When I saw Arlene Dickinson’s book, Persuasion, on a display table at a local bookstore, I was curious. I know Dickinson from her role on CBC’s reality investment show Dragons’ Den where she is the lone female dragon. She appears to be confident, friendly, real and knowledgable. She landed the role because of her sharp business acumen and intuitive marketing mind. (You can learn more about Dickinson here.) So, I picked up her book expecting to read about sales techniques, dealmaking and argumentation. I am half way through the book and none of these topics have come up.
Dickinson’s focus is on the persuader. The “I”. The individual. She challenges me to think about who I am. She reminds me that persuasive people are trustworthy, authentic, straight shooters. Persuasive people are good listeners. They don’t have to be right all the time.

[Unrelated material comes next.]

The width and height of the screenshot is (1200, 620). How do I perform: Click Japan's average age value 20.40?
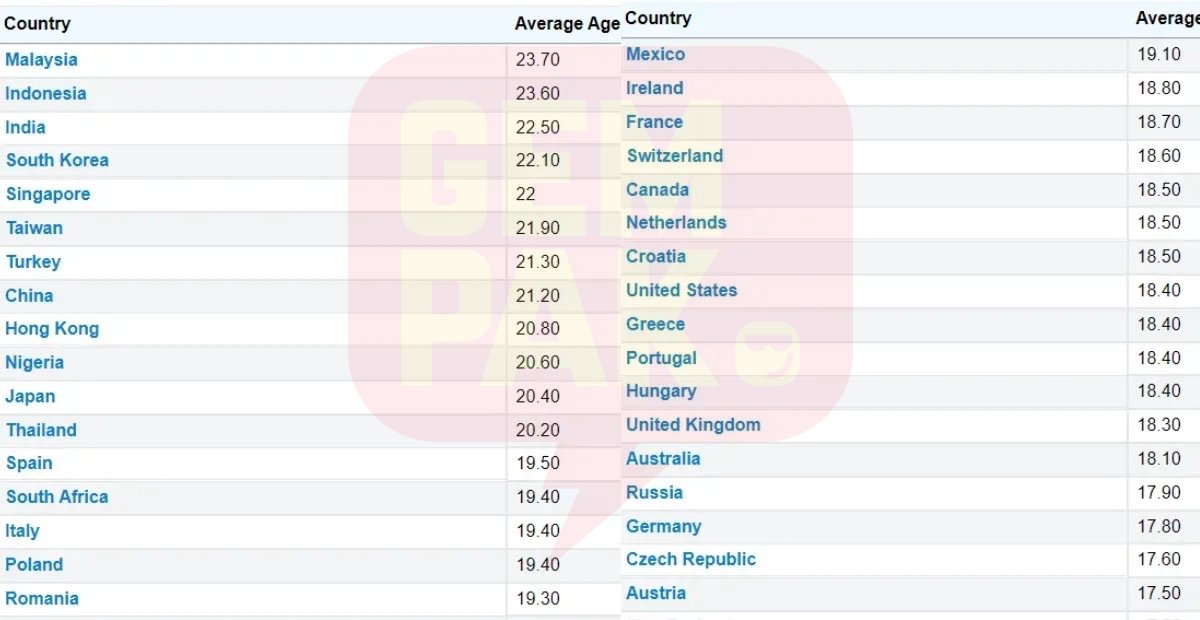[x=538, y=397]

They know who they are and are comfortable in their skin. They are confident enough to tell you what others may not want to tell you, and they walk alongside you, not way out in front. As I think of the most persuasive people in my life, I see these qualities in them.
What is true in our personal life holds true in our professional life. It’s hard to believe and trust someone who is not willing or confident enough to show who they really are.

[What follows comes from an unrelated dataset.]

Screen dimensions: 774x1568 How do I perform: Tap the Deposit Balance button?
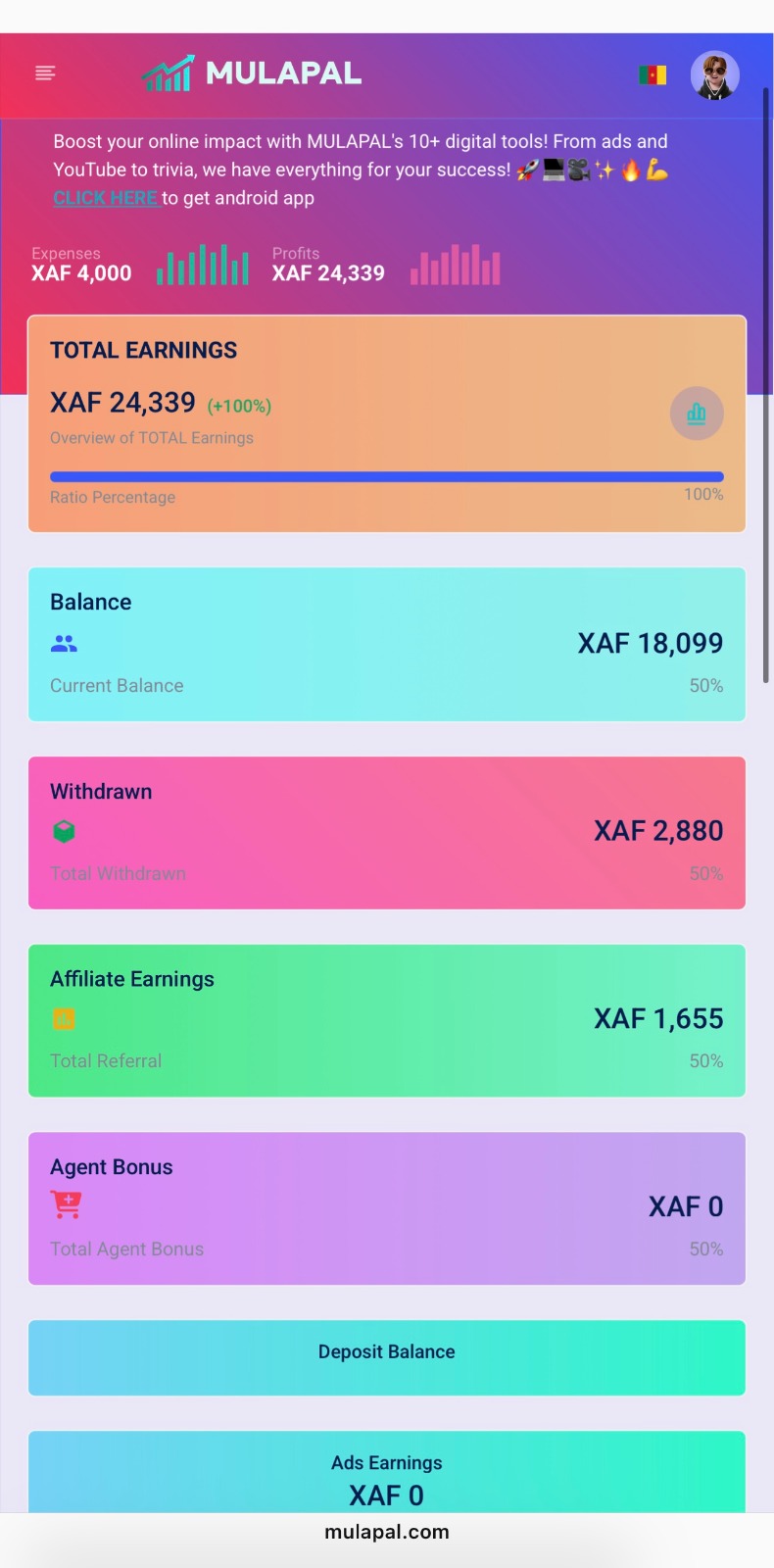[387, 1357]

Of course the message is vital — that’s my soapbox and I am firmly planted on it. But this book causes me to think beyond the message, beyond the delivery to the deliverer. The point is this: your nonprofit’s message — to donors, staff, partners — is heard in relation to the authenticity and trustworthiness of the person delivering it, the “I” that is the persuader.
Looking at persuasion in this light, how persuasive are the folks who are making the case for your cause?